As remarked above, since in \({{\mathrm{Ann}}}{\mathbf {R}}\) we have

$$\begin{aligned} \bigcap _{s\in S}I_s=\bigcap _{s\in S}I_s^{**}=(\sum _{s\in S}I_s^*)^*\in {{\mathrm{Ann}}}{\mathbf {R}}, \end{aligned}$$

(1)

\({{\mathrm{\mathbf {Ann}}}}{\mathbf {R}}\) is a complete lattice.
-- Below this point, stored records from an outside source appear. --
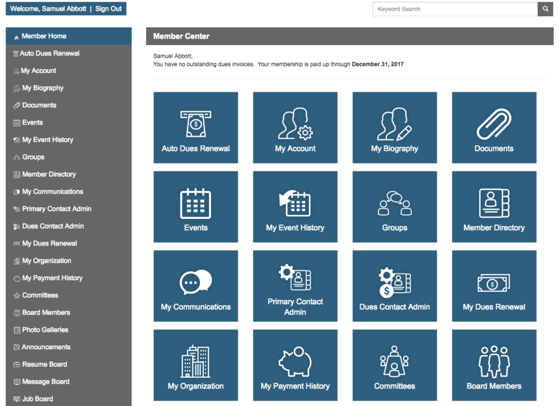Open the Member Directory tile
The width and height of the screenshot is (558, 406).
[x=494, y=207]
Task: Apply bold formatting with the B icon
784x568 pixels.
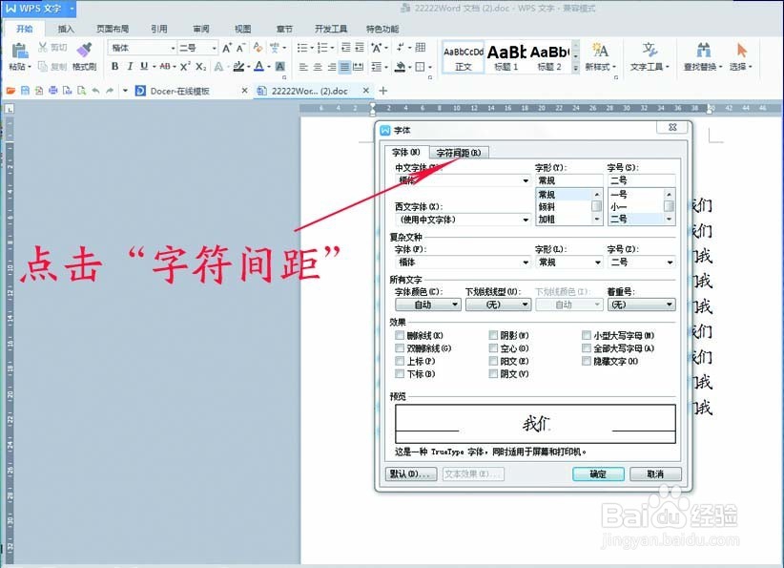Action: 114,68
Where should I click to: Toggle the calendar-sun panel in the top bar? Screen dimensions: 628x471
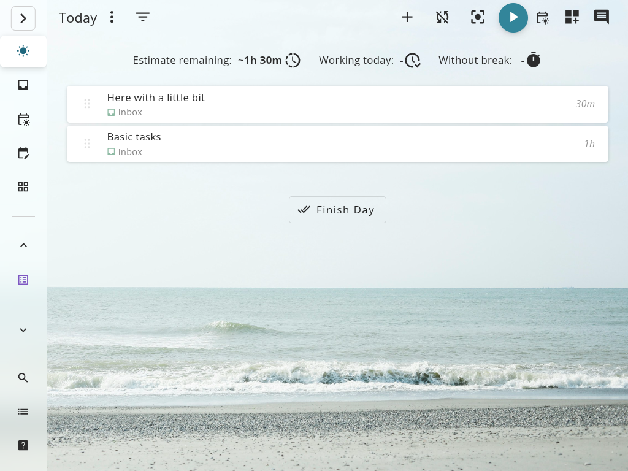tap(543, 18)
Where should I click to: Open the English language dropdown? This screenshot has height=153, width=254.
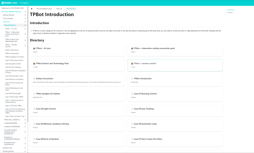(24, 3)
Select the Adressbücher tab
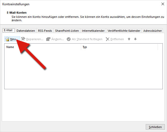 152,31
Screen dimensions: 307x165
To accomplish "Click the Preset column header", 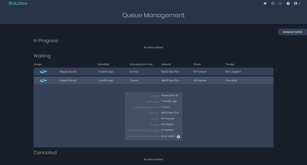I will pos(197,64).
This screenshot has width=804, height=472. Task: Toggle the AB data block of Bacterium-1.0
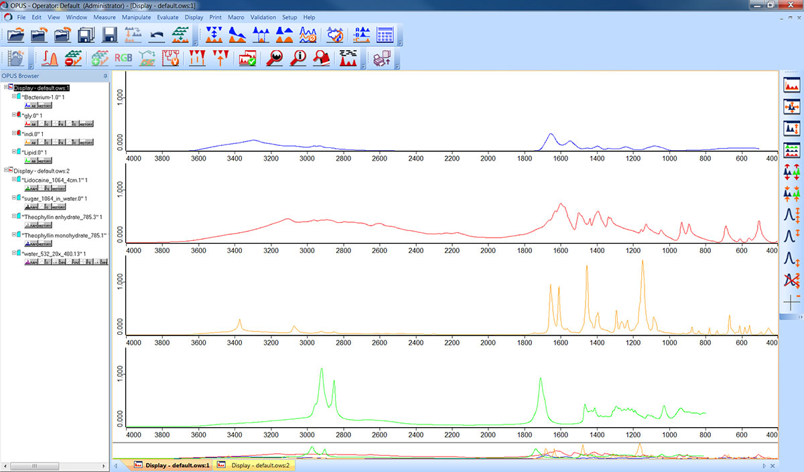point(29,106)
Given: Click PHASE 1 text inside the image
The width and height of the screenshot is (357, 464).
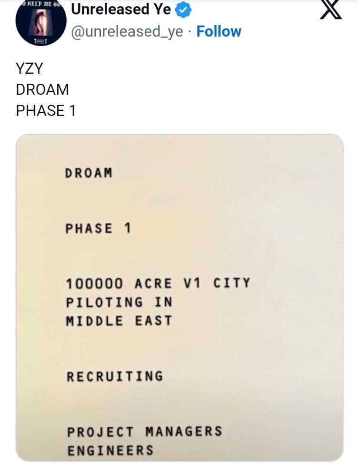Looking at the screenshot, I should (99, 228).
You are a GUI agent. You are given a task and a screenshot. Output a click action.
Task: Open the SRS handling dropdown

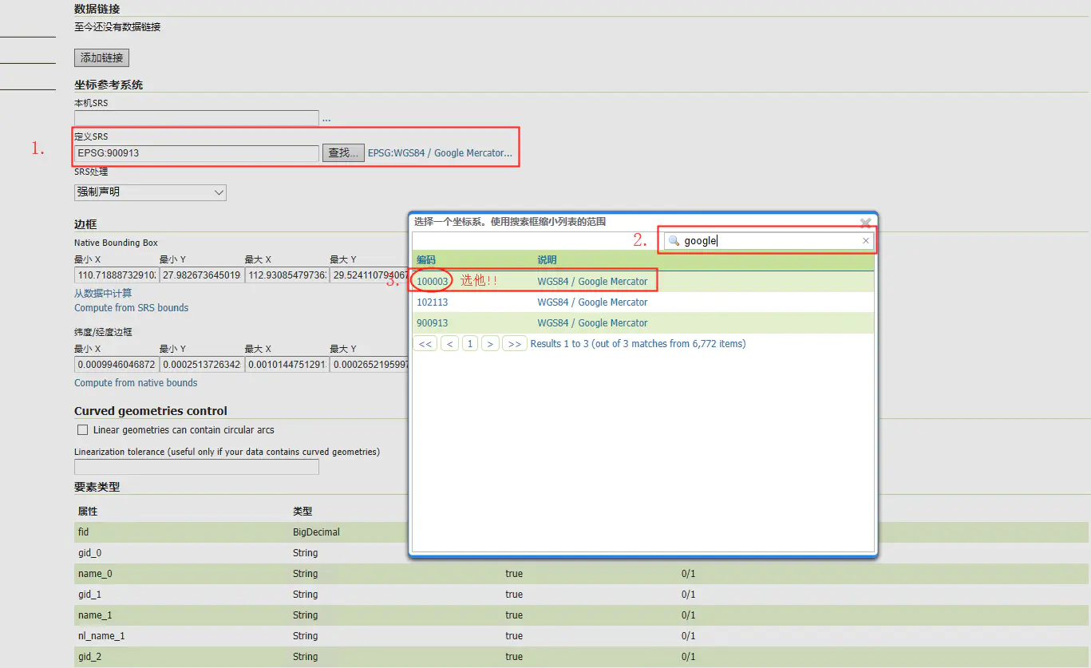[150, 192]
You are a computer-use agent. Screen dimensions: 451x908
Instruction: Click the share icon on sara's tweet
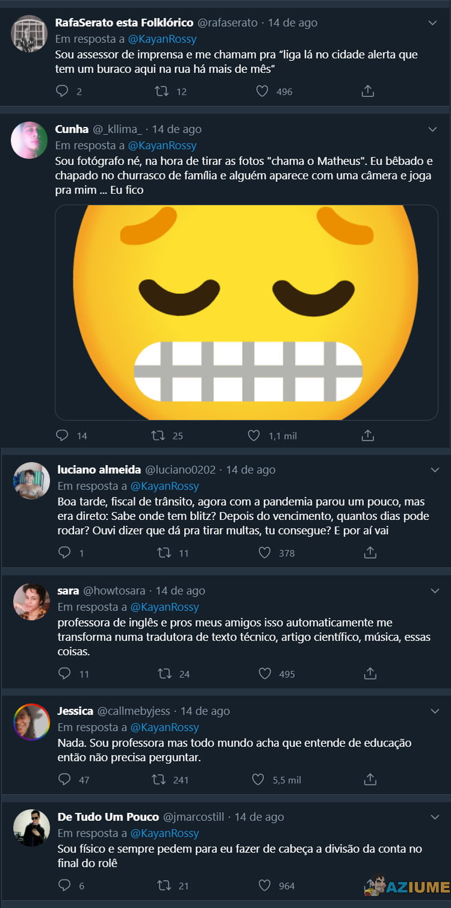pyautogui.click(x=369, y=673)
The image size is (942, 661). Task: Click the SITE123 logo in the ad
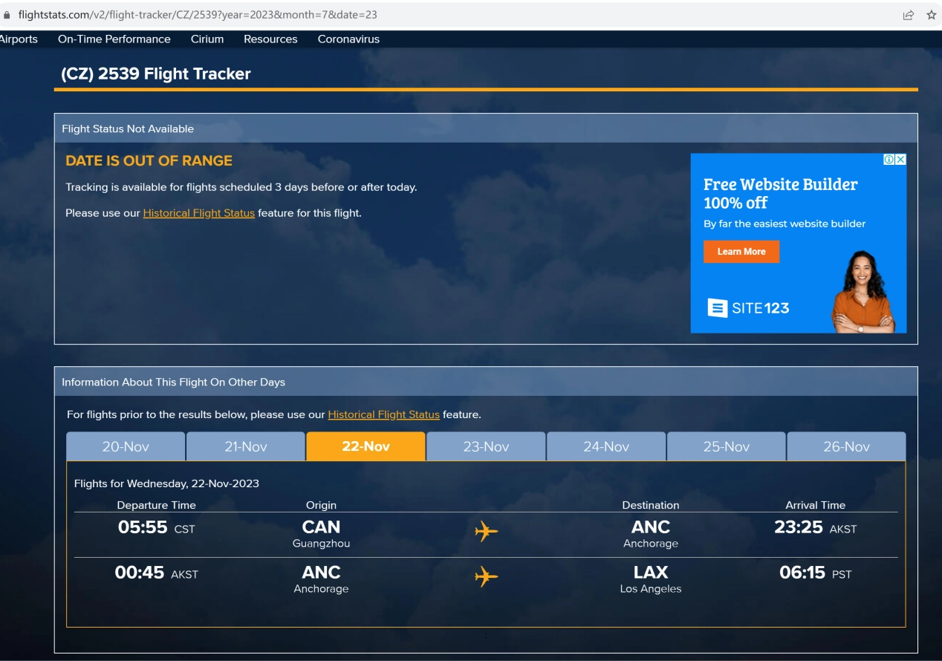click(748, 307)
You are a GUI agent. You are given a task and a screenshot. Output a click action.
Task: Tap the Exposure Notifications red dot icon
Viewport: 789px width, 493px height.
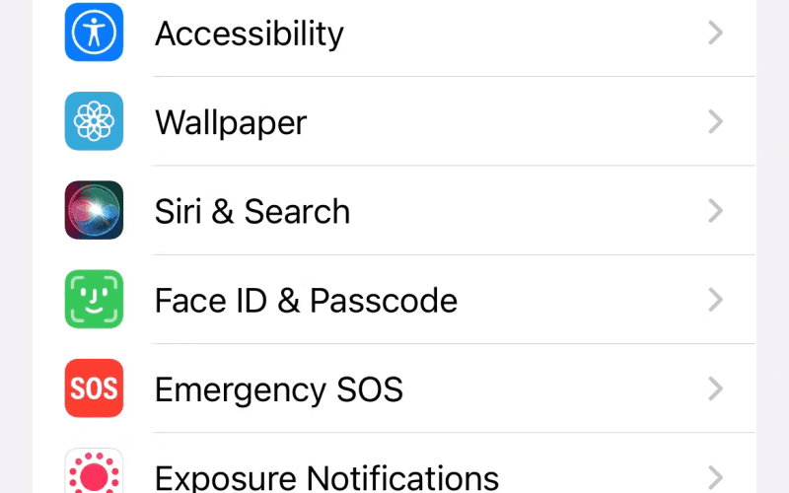94,471
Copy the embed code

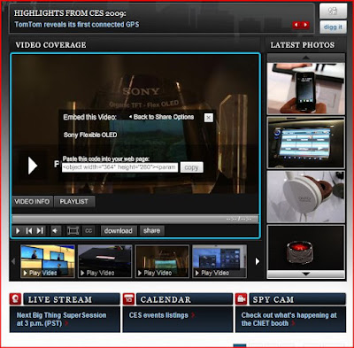click(x=191, y=167)
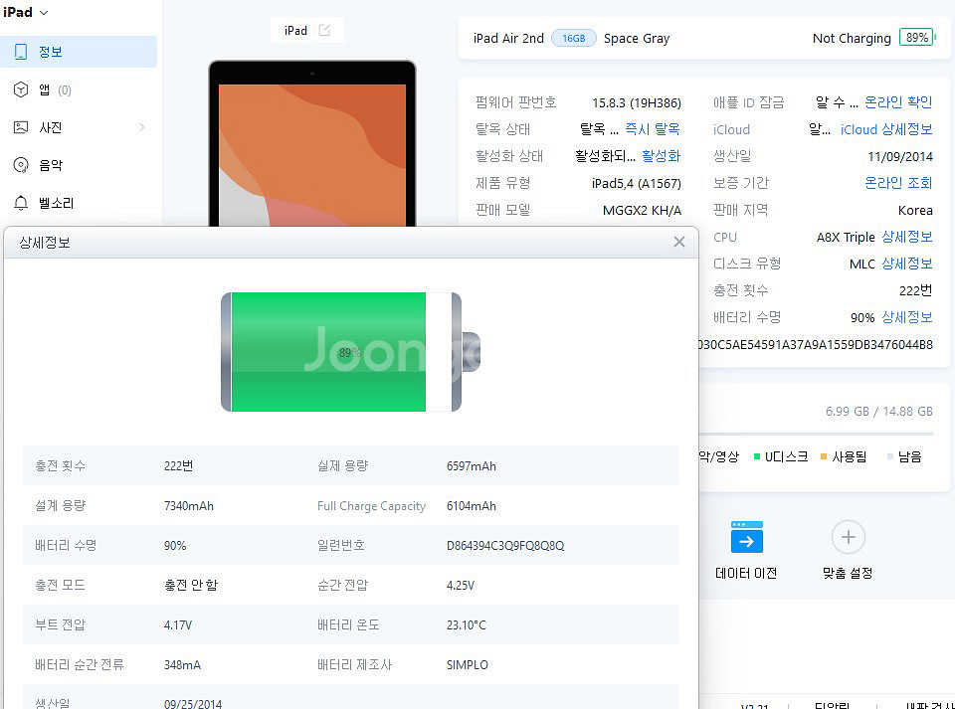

The following lemma shows that in general the supremum within \({{\mathrm{\mathbf {Ann}}}}{\mathbf {R}}\) may differ from that within \({{\mathrm{\mathbf {Id}}}}{\mathbf {R}}\).

Lemma 3.4

Let \({\mathbf {R}}=(R,+,\cdot ,0)\) be a commutative semiring. In \({{\mathrm{\mathbf {Ann}}}}{\mathbf {R}}\) we have

$$\begin{aligned} \bigvee _{s\in S}I_s&=\left( \sum _{s\in S}I_s\right) ^{**}, \end{aligned}$$

(2)

$$\begin{aligned} \bigwedge _{s\in S}I_s&=\bigcap _{s\in S}I_s. \end{aligned}$$

(3)

Proof

For all \(t\in S\) we have \(I_t\subseteq \sum \nolimits _{s\in S}I_s\) and hence \((\sum \nolimits _{s\in S}I_s)^*\subseteq I_t^*\) whence \(I_t=I_t^{**}\subseteq (\sum \nolimits _{s\in S}I_s)^{**}\). Moreover, if \(I\in {{\mathrm{Ann}}}{\mathbf {R}}\) and \(I_s\subseteq I\) for all \(s\in S\) then \(\sum \nolimits _{s\in S}I_s\subseteq I\) and hence \(I^*\subseteq (\sum \nolimits _{s\in S}I_s)^*\) whence \((\sum \nolimits _{s\in S}I_s)^{**}\subseteq I^{**}=I\). This proves (2). Finally, according to (1), \({{\mathrm{Ann}}}{\mathbf {R}}\) is closed under arbitrary intersections which yields (3). \(\square \)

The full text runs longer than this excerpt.